The conflict in Yemen is between Houthi rebels allied with the former president Ali Abdullah Saleh, who led the country from 1990 to 2012, and forces loyal to the ousted president, Abd-Rabbu Mansour Hadi.
Turns out: 20 of those tanks, made in America by General Dynamics Land Systems, are “battle damage replacements” for Saudi tanks lost in combat.

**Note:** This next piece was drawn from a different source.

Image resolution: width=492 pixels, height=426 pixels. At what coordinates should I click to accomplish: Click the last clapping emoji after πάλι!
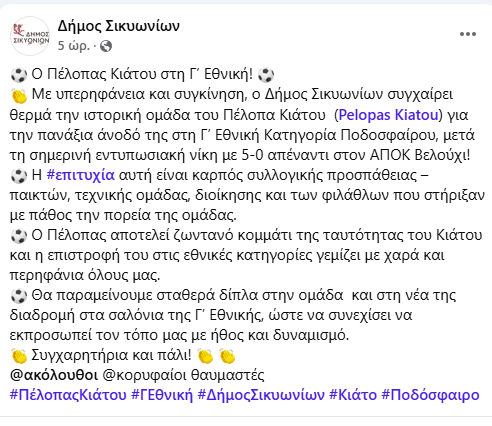point(227,356)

The proposed sale won’t alter the “basic military balance in the region”, the United States agency said.
In April of this year, the Yemeni government and the Houthis entered into UN-sponsored peace talks in Kuwait aimed at resolving the conflict, in which more than 6,400 people have been killed and another 2.5 million forced to flee their homes.
The deadly military escalation came four days after the United Nations peace talks in Kuwait between Yemeni parties broke down.
The coalition intervened in March past year after Houthi rebels and allied forces loyal to former president Ali Abdullah Saleh overran Sanaa on September 2014.
A man looks for survivors under the rubble of a food factory hit by Saudi-led air strikes in Sanaa, Yemen.
But an investigation conducted by coalition officials into claims that Saudi warplanes have directly targeted civilians found that the air strikes had been justified because the Iranian-backed rebels had been using civilian institutions, such as hospitals, as command posts to launch attacks against coalition forces and their allies.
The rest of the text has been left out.